- **ASSIGNED TASK**
Take the line that contains "The height and" and every line below it to the end of the entries, and give them again exactly, leaving out any pictures.

---------- RECORDED DATA

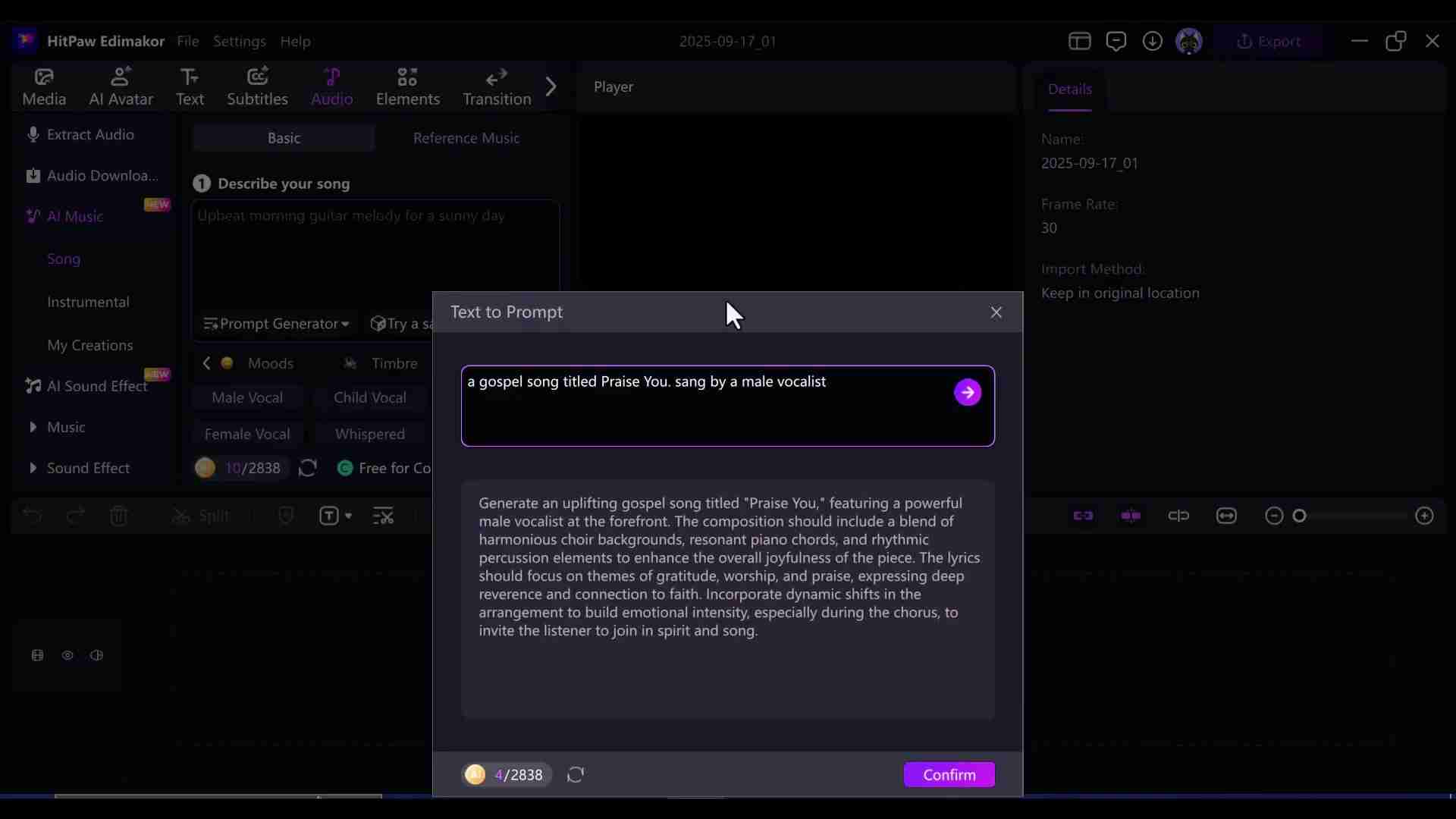Select the Male Vocal tag
1456x819 pixels.
[x=247, y=397]
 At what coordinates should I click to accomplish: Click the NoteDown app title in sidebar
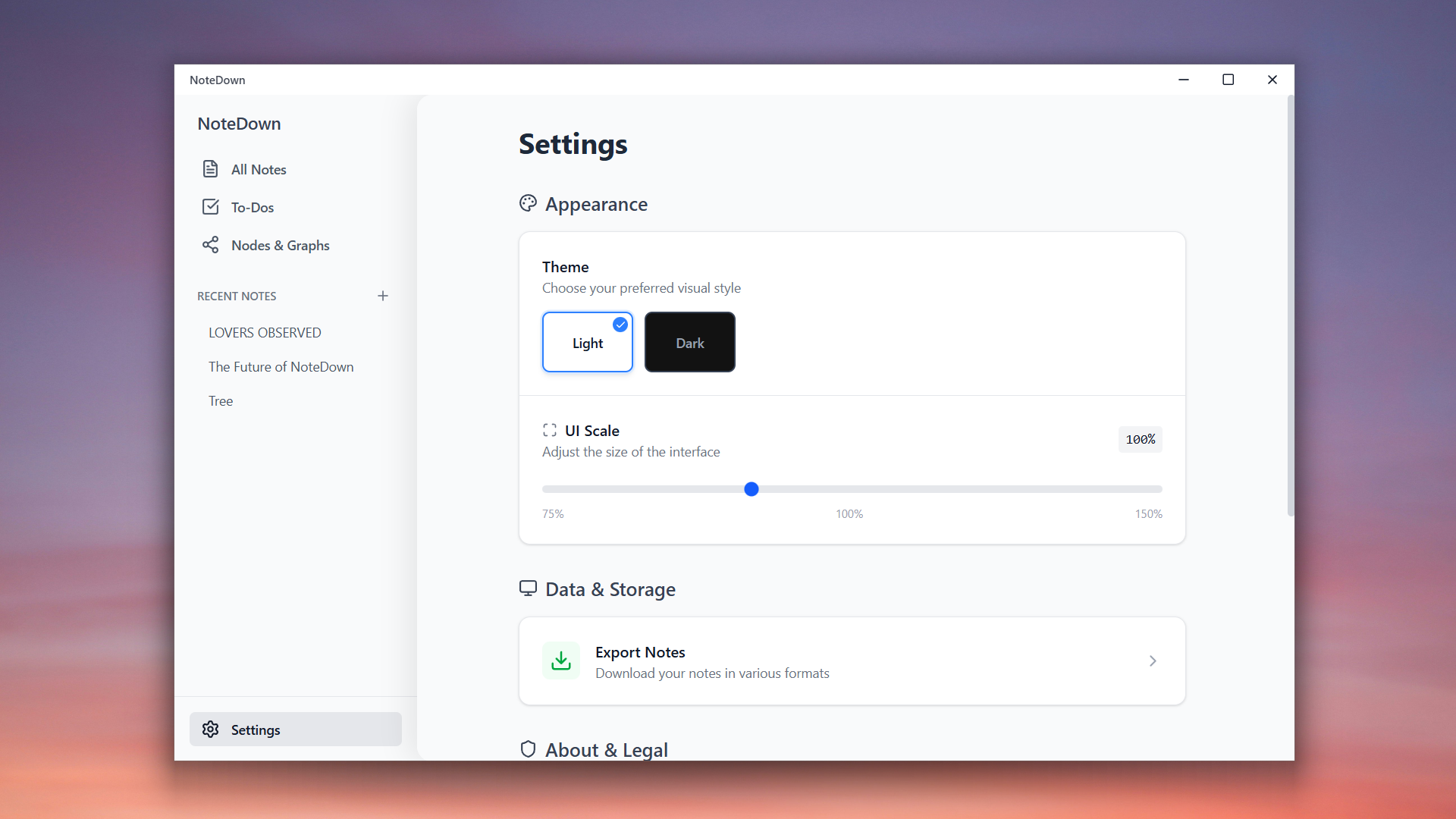[239, 123]
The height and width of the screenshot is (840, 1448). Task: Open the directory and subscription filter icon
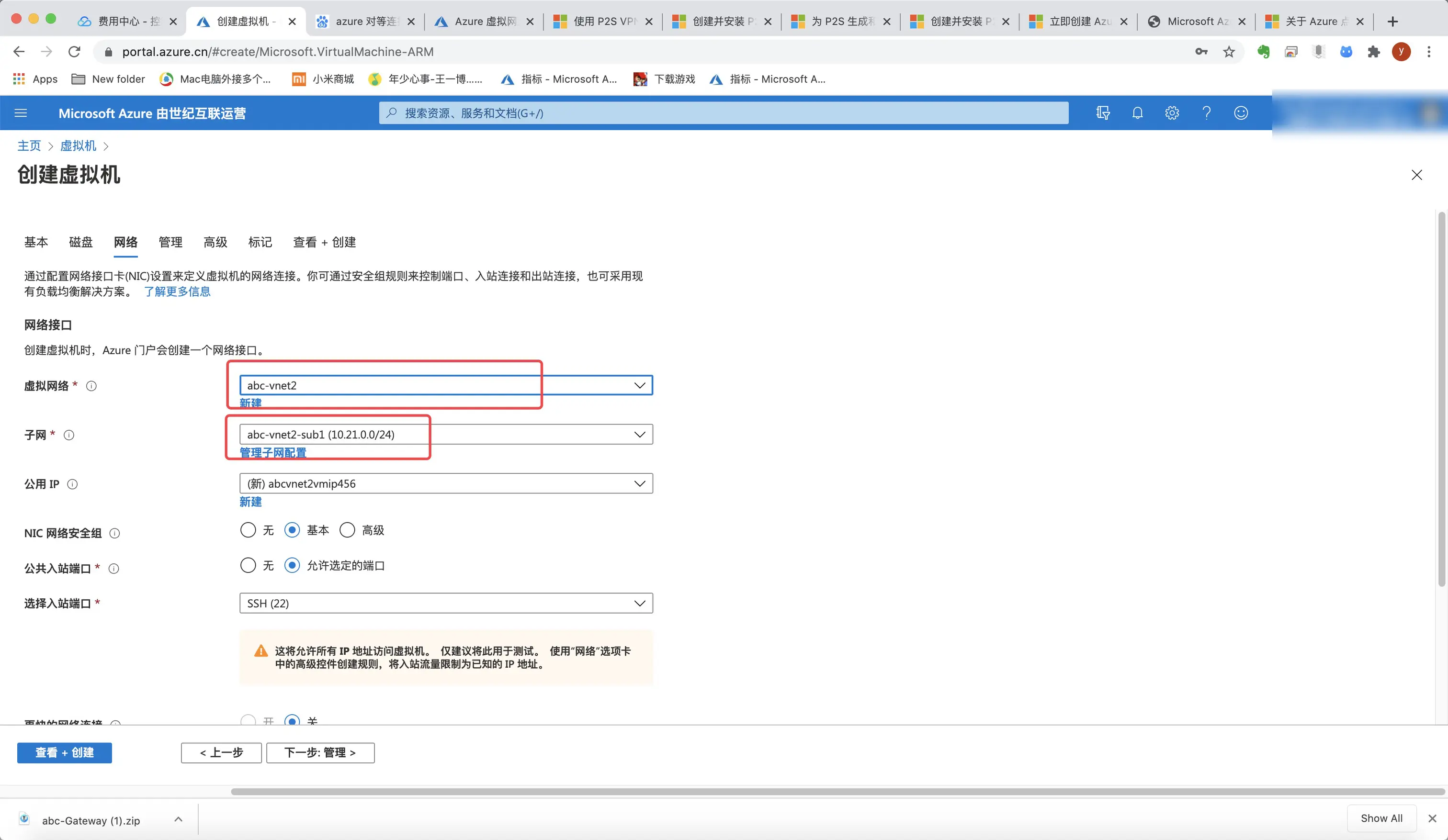click(x=1103, y=113)
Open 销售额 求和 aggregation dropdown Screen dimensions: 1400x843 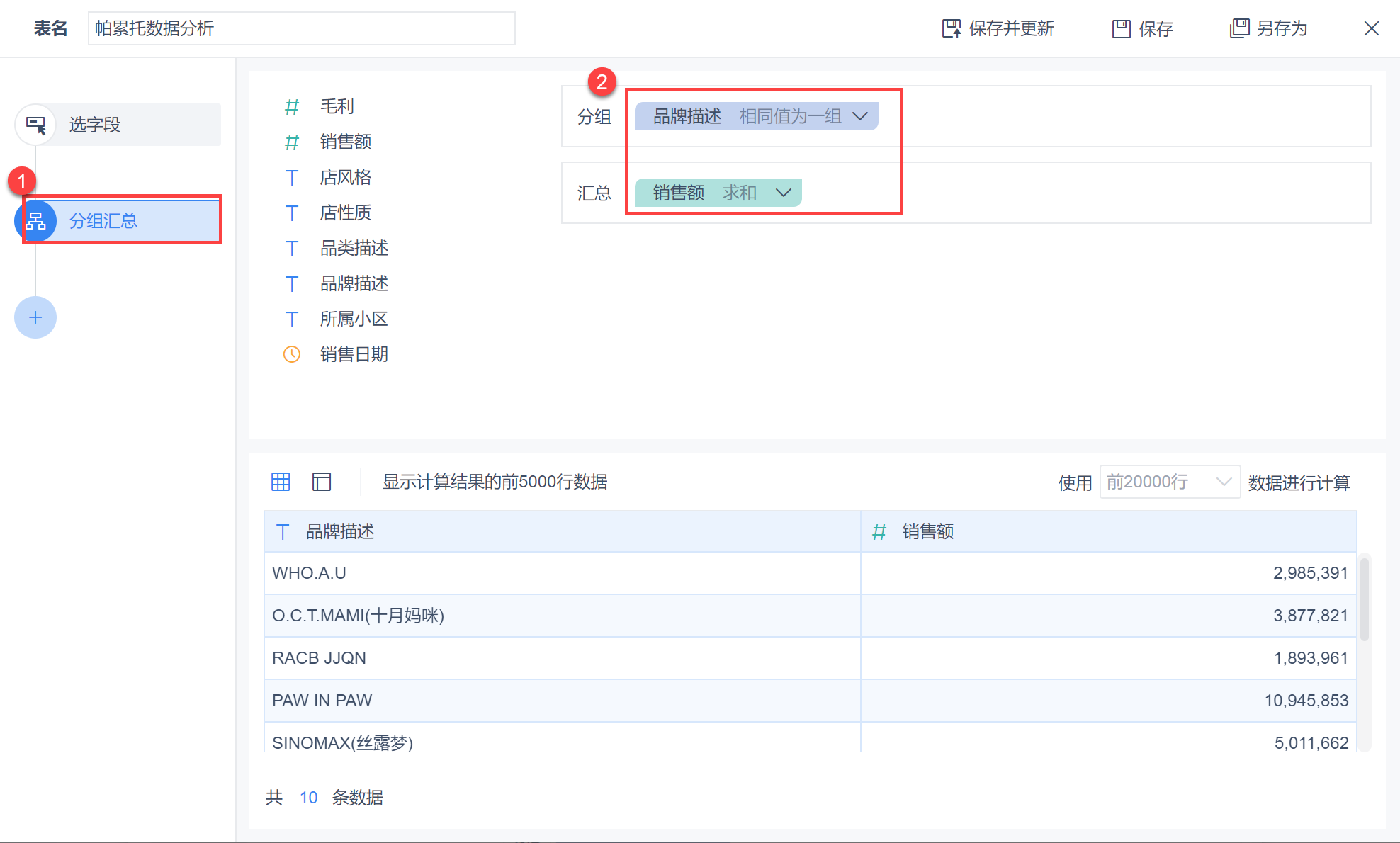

--------------------

- **ANSWER AREA**
The height and width of the screenshot is (840, 1448). Task: Open the directory and subscription filter icon
click(x=1103, y=113)
Open 销售额 求和 aggregation dropdown Screen dimensions: 1400x843 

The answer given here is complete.